“Excelência,
Num programa de televisão em São Paulo, perguntaram a este velho repórter se podia vislumbrar no presidente um futuro ditador. Respondi que não. Ainda não. Argumenta-se, para a criação de uma atmosfera de terror em volta de seu nome e de sua pessoa, o absoluto desprezo que tem a certas normas de governo. […]
O desejo deste articulista não é o de advertir o presidente dos perigos que a mística do Poder lhe poderá trazer mais tarde se não conseguir controlar-se para monitorar os fios que lhe saem das mãos de condutor do povo. Nem o de lembrar que ele, se um dia saísse da trilha democrática, poderia calar a muitos jornais e jornalistas, mas não conseguiria silenciar todos os jornais e todos os jornalistas. Que não há mais lugar no Brasil para os regimes de força. Não é preciso apontar esses riscos a um presidente levado ao poder pela vontade de seus eleitores, mas deve governar, também, de acordo com os milhões que votaram contra ele. Isto é democracia. [..]

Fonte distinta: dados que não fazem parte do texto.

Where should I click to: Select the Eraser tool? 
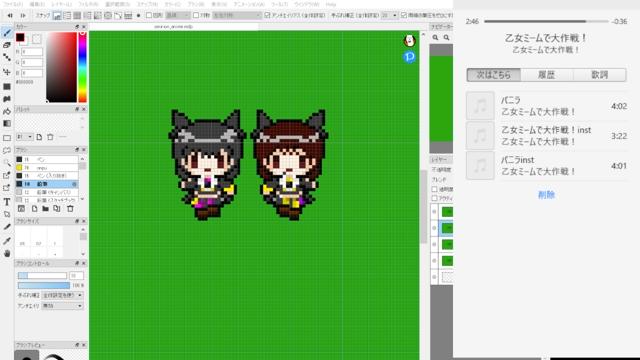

O presidente sabe, perfeitamente, que […] nem mesmo o general de maior prestígio no Exército teria a sorte numa aventura militar. Qualquer presidente que tentasse a deformação do regime e o seu fortalecimento através da união dos poderes após uma política de culto da personalidade e de vedetismo político, esse líder transformado em ditador, não o seria por muito tempo”.
Esse texto não é de minha autoria. Ele foi escrito pelo jornalista David Nasser, em março de 1961, e endereçado ao então presidente Jânio Quadros. Deste trecho, que compõe uma pequena fração do artigo original, pode-se tirar duas conclusões. A primeira, obviamente, é que a história tem o hábito de se repetir. E a outra? Bem, que a democracia pode ser mais frágil do que julgam os analistas mais experientes da cena política.